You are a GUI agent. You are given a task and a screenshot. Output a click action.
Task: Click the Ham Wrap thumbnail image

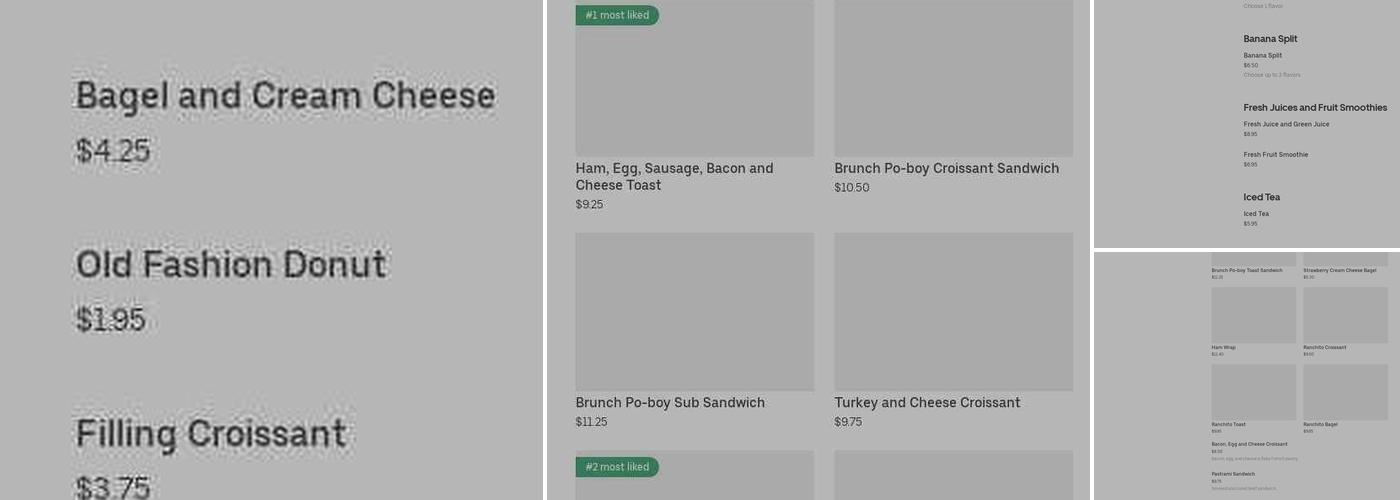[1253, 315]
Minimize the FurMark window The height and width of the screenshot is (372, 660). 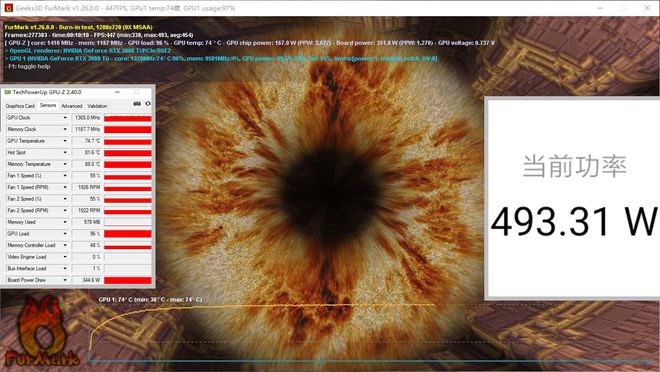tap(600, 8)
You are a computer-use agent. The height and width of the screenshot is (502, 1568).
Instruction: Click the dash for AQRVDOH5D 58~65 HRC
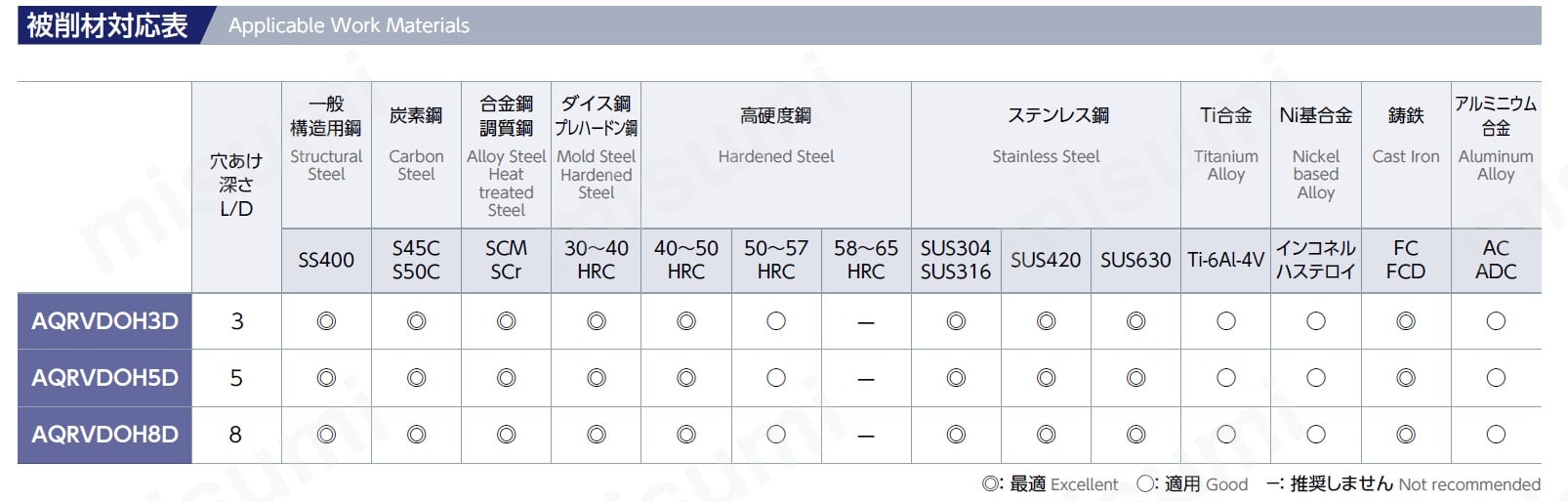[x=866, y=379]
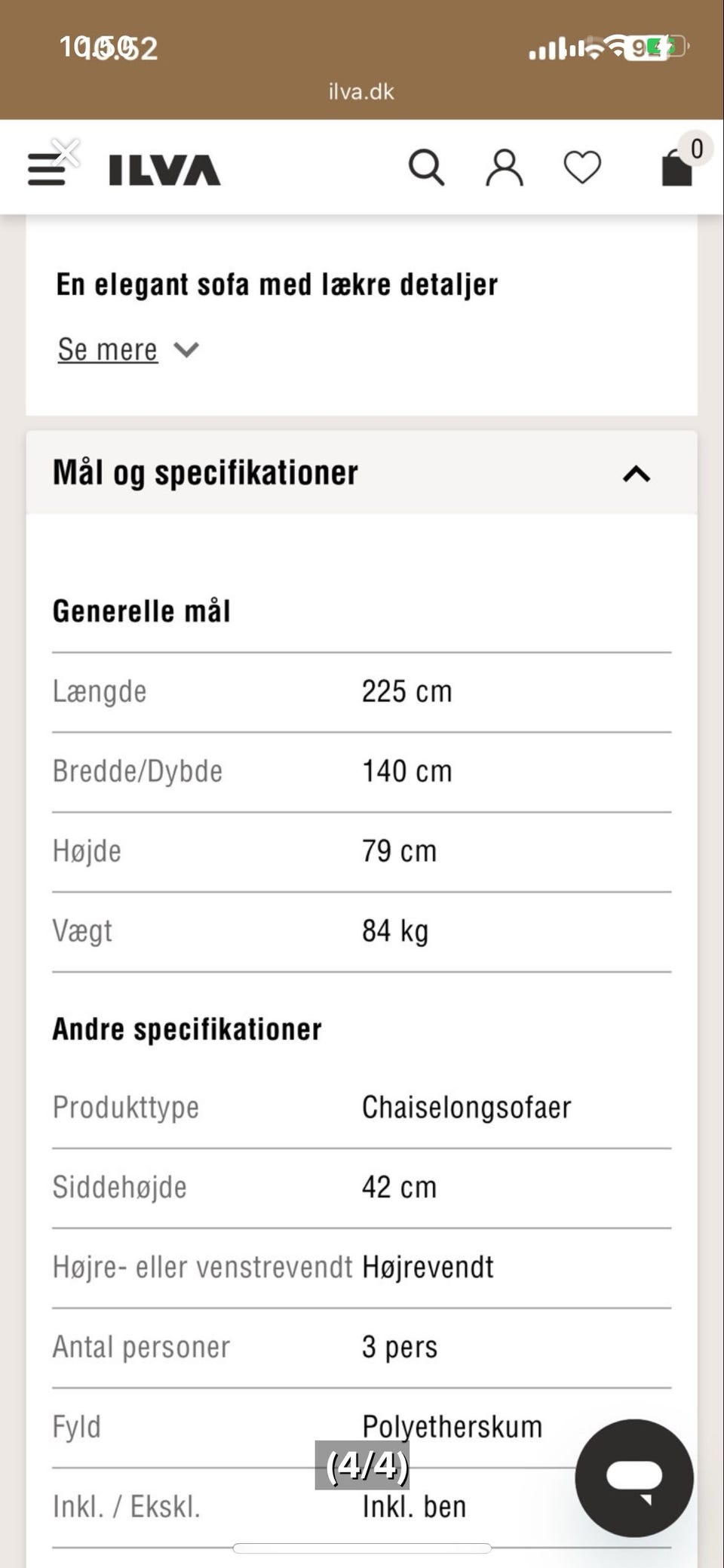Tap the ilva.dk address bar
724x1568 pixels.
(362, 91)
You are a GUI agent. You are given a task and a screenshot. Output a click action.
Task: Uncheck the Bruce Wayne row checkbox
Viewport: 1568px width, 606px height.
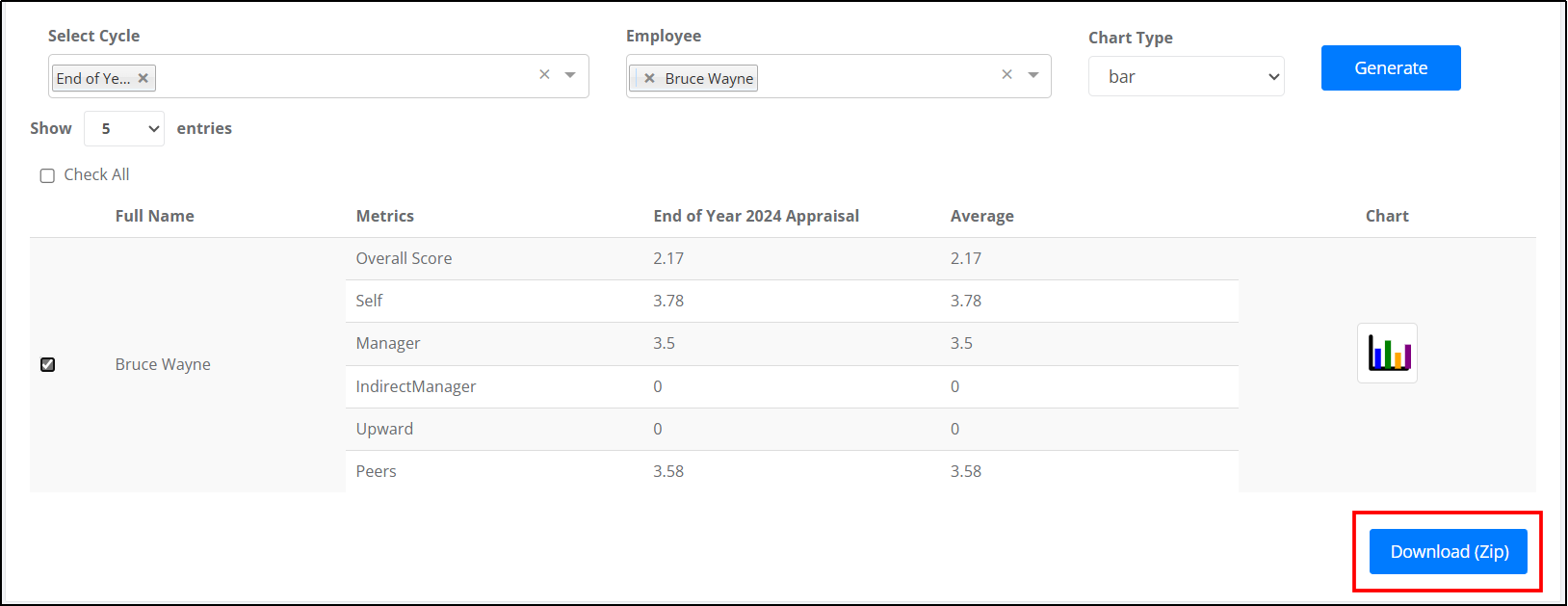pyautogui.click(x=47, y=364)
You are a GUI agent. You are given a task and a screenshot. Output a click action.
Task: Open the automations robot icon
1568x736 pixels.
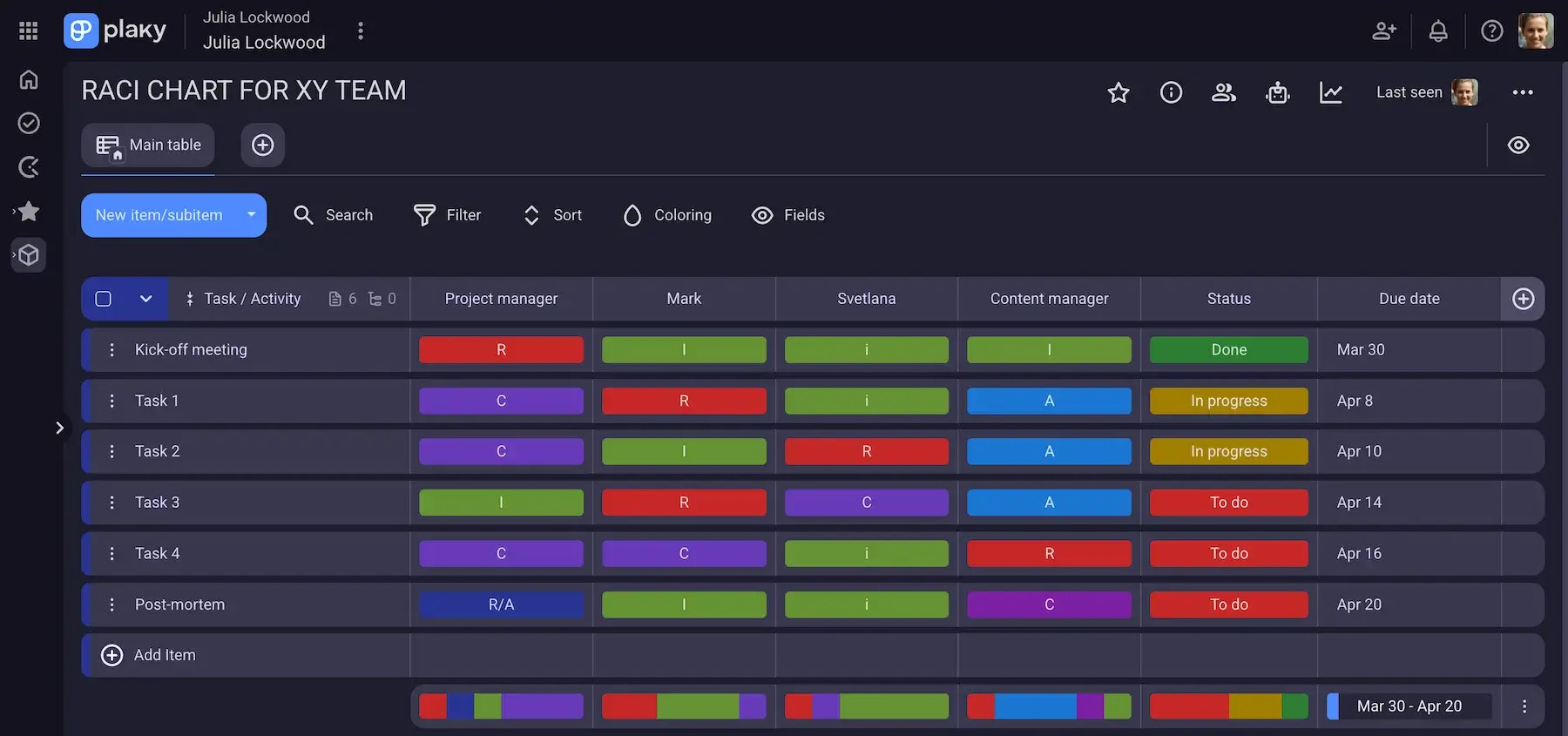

________________________

• [HOW TO COMPLETE THIS TASK]: Print only the lines running from the one containing "You are a computer-use" to the end of the data above, exactly; include no pictures.

• [RESULT OF THIS TASK]:
You are a computer-use agent. The height and width of the screenshot is (502, 1568).
Instruction: Click the dash for AQRVDOH5D 58~65 HRC
[x=866, y=379]
Tap the ilva.dk address bar
724x1568 pixels.
(362, 91)
You are a GUI agent. You are given a task and a screenshot. Output a click action.
Task: Uncheck the Bruce Wayne row checkbox
Viewport: 1568px width, 606px height.
pyautogui.click(x=47, y=364)
You are a GUI agent. You are given a task and a screenshot. Output a click action.
Task: Open the automations robot icon
1568x736 pixels.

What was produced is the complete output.